=== Job ===
Reproduce the passage of the Metro Bank article below between "So what's been" and "back their loans.", inclusive, without any changes.

BEGIN Document text

Although Metro Bank recently came top of a consumer satisfaction league table, financial sharks are circling the challenger bank.
Metro Bank is now the second most shorted company on the UK stock market.
That means a lot of financial firms are betting the bank's shares will continue to fall - despite having already lost 80% of their value in the last 12 months.
Ever since Metro Bank revealed it had made an error in calculating how much shock absorbing capital it was holding, there have been some serious questions in the minds of regulators about the bank's operating competence and in the minds of investors about its basic business model.
So what's been going on?
Earlier this year the financial regulator, the PRA, raised concerns with the bank about inconsistencies in the reports it was submitting.
It soon emerged that the bank had miscalculated the capital it needed to support some of its commercial lending. The news sent the bank's shares down nearly 40% in one day as the bank said it would need to raise more capital by selling new shares.
Miscalculating the amount of capital you have or need to support your lending is one of the most fundamental mistakes a bank can make.
The bank's capital is a financial cushion to make sure that depositors' money is safe even if some of the borrowers can't pay back their loans.
One banking veteran told the BBC that it was "staggering, beggared belief" that a bank could get such a basic thing so wrong. "Operating with insufficient capital is the cardinal sin that brought us the financial crisis".
Metro Bank is clear that it had sufficient capital to support its current lending but analysts told the BBC that future growth plans also need to be supported as it planned to grow faster than it could earn additional money to support future lending.
The amount of capital a bank needs is calculated by adding together three elements - or pillars - as they are known.
Pillar one is the basic minimum capital calculation based on how much lending you have done and in which markets - the more you do, the riskier the types of loans - the more you need.

END Document text
BEGIN Material

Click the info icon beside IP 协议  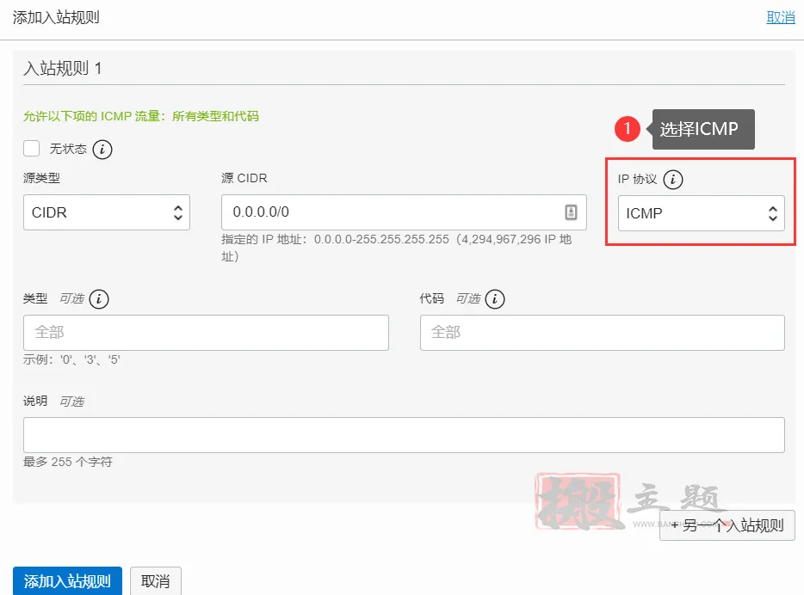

END Material

=== Written solution ===
So what's been going on?
Earlier this year the financial regulator, the PRA, raised concerns with the bank about inconsistencies in the reports it was submitting.
It soon emerged that the bank had miscalculated the capital it needed to support some of its commercial lending. The news sent the bank's shares down nearly 40% in one day as the bank said it would need to raise more capital by selling new shares.
Miscalculating the amount of capital you have or need to support your lending is one of the most fundamental mistakes a bank can make.
The bank's capital is a financial cushion to make sure that depositors' money is safe even if some of the borrowers can't pay back their loans.